Dan dia berkata di catatan kaki halaman itu seraya memberikan komentar atas hal ini: <“Syaikh kami berkata seraya mengomentari: “Bagaimana sedangkan mereka pada dasarnya telah didahului dengan ijma salaf””>.49
Perhatikanlah keberanian ini dalam sikap mereka membawa (ijma) salaf dan aimmah as sunnah…!!! Serta keumuman sahabat pada kebatilan ini, yang mana ia adalah inti sari pendapat Ahlut Tajahhum Wal Irja supaya engkau lebih mengetahui keserampangan mereka itu, terutama setelah engkau mengetahui bahwa ijma salaf berseberangan dengannya, yaitu ijma mereka atas kekafiran orang yang membuat hukum/UU/UUD atau ia merujuk hukum kepada ajaran-ajaran yang sudah dihapus (mansukh) atau yang dibuat (manusia), dan bahwa itu adalah kemusyrikan yang nyata dan kekafiran di atas kekafiran yang tidak dibatasi dengan juhud dan tidak disyaratkan i’tiqad di dalamnya, karena ia adalah realita para thaghut masa kini, dan bukan sekedar meninggalkan putusan dalam suatu kasus sebagai maksiat bagi orang yang berkomitmen dengan ajaran Allah ta’ala dan yang mana salaf memberikan rincian di dalamnya. Sedangkan Ahluttajahhum Wal Irja sengaja membuat pengkaburan di dalamnya dengan menempatkan ucapan-ucapan mereka dalam hal itu terhadap realita pembuatan hukum/UU/UUD yang syirik pada hari ini.

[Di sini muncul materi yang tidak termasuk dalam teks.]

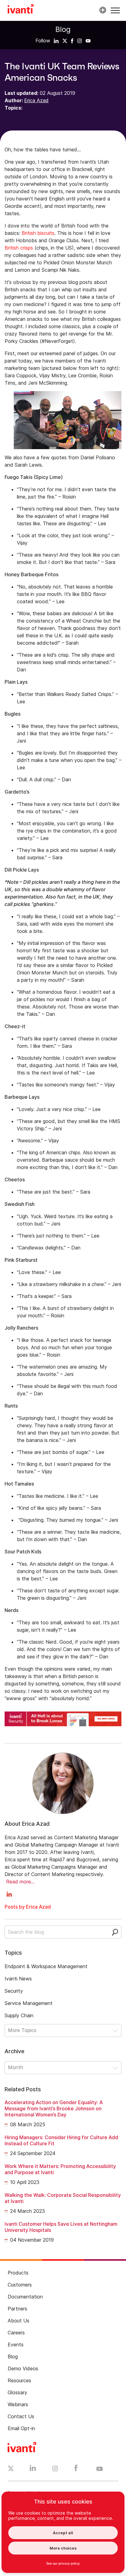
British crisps (19, 248)
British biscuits (38, 233)
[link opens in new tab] (56, 40)
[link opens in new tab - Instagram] (55, 2469)
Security (14, 1991)
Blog (63, 29)
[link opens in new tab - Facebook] (76, 2469)
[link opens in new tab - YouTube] (99, 2469)
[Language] (102, 10)
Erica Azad (36, 100)
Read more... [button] (20, 1882)
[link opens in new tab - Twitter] (11, 2469)
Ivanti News (18, 1979)
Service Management (29, 2003)
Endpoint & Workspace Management (46, 1966)
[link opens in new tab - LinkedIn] (33, 2469)
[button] (115, 10)
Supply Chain (19, 2015)
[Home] (21, 9)
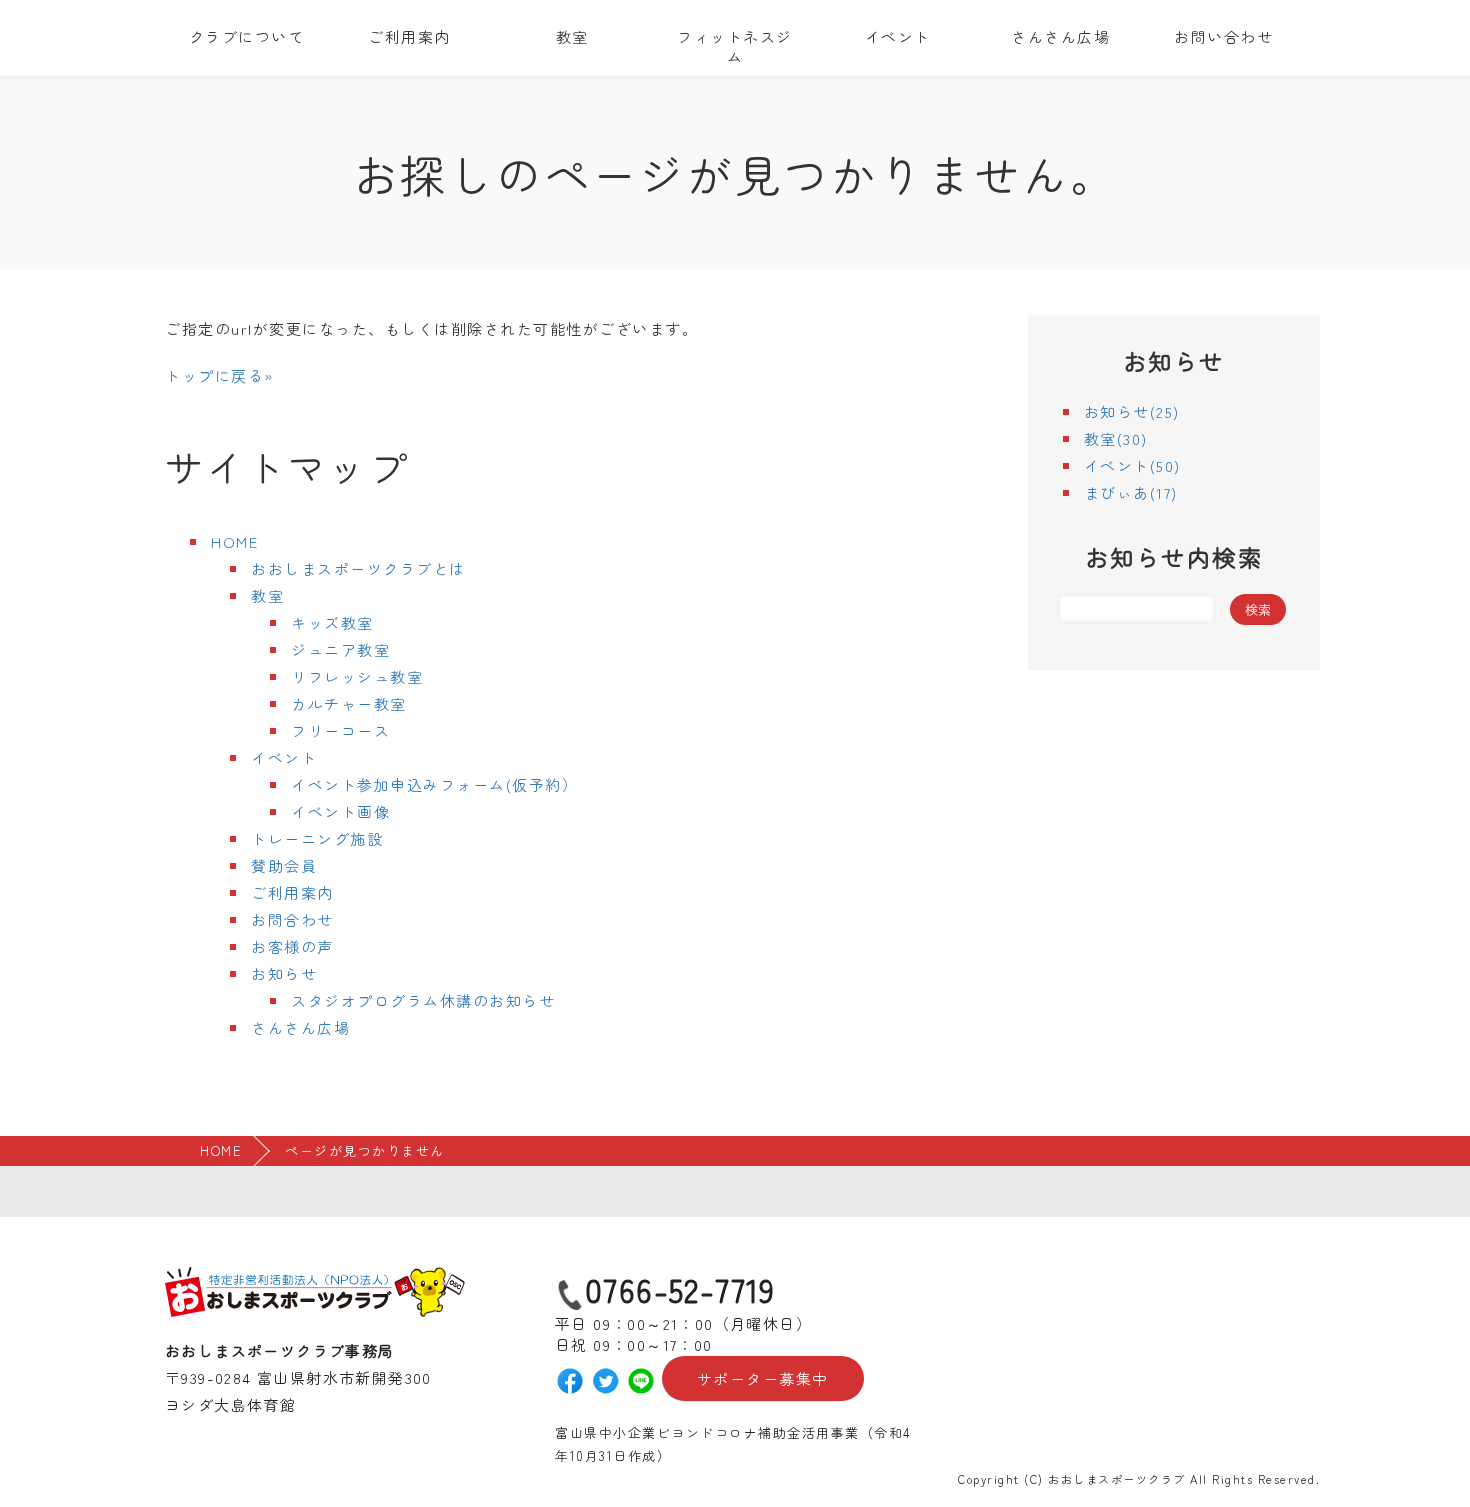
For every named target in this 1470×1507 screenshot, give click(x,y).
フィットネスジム (735, 46)
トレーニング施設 (317, 838)
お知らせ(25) (1132, 411)
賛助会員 (284, 865)
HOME (234, 541)
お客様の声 (292, 946)
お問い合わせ (1223, 36)
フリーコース (340, 730)
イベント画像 (340, 811)
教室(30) (1116, 438)
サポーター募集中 (763, 1378)
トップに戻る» (219, 375)
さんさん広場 (1060, 36)
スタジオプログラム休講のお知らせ (423, 1000)
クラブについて (247, 36)
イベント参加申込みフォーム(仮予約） (434, 784)
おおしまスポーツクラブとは (358, 568)
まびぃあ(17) (1131, 492)
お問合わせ (292, 919)
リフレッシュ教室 (357, 676)
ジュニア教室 (340, 649)
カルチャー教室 (349, 703)
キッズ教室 (332, 622)
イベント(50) (1132, 465)
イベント (898, 36)
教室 (572, 36)
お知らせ (284, 973)
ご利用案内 (409, 36)
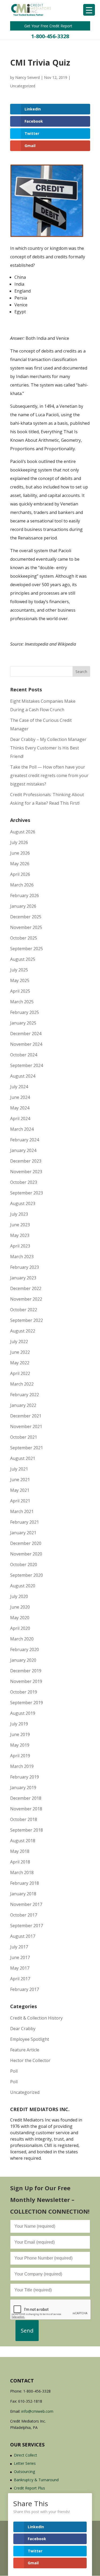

Agar tidak membiarkan ada peluang bagi Al Halabiy untuk berbelat- belit, maka saya katakan: Bahkan sesungguhnya klaim ijma salaf terhadap undang-undang, adalah sekedar meninggalkan pemutusan dalam suatu kasus tanpa pembuatan undang-undang, adalah klaim yang membutuhkan pada kejelian bagi orang yang mengetahui apa yang disyaratkan oleh orang-orang yang mengatakan kehujjahan ijma berupa syarat-syarat untuk keabsahan ijma.
Dan bahwa ucapan seseorang “Dan ini adalah ucapan keumuman sahabat” atau “jumhur mereka” tidaklah cukup dalam keabsahan klaim ijma dengan adanya orang yang menyelisihi.
Cukuplah bagimu untuk merobek ijma yang diklaim ini engkau merujuk sebagai contoh tafsir Ath Thabariy dan pendapat-pendapat yang dituturkan di dalamnya dalam tafsir firman Allah ta’ala: “Dan siapa yang tidak memutuskan dengan apa yang telah Allah turunkan…” dan seandainya dalam itu semua tidak ada kecuali ucapan Ibnu Mas’ud tentang putusan (al hukmu) dengan suap bahwa ia adalah kufur (akbar) tentulah cukup dengannya dalam merobek ijma yang diklaim ini.50
Ini adalah tentang putusan dengan suap…!!! Maka bagaimana bila engkau mengetahui bahwa para ahlul bid’ah itu melakukan pencampuradukkan dan pengkaburan supaya mereka membuat image manusia bahwa ijma tersebut (yang diklaim) adalah berkenaan dengan tidak (melakukan) takfier (terhadap) realita para thaghut hari ini yang membuat hukum yang syirik…!!!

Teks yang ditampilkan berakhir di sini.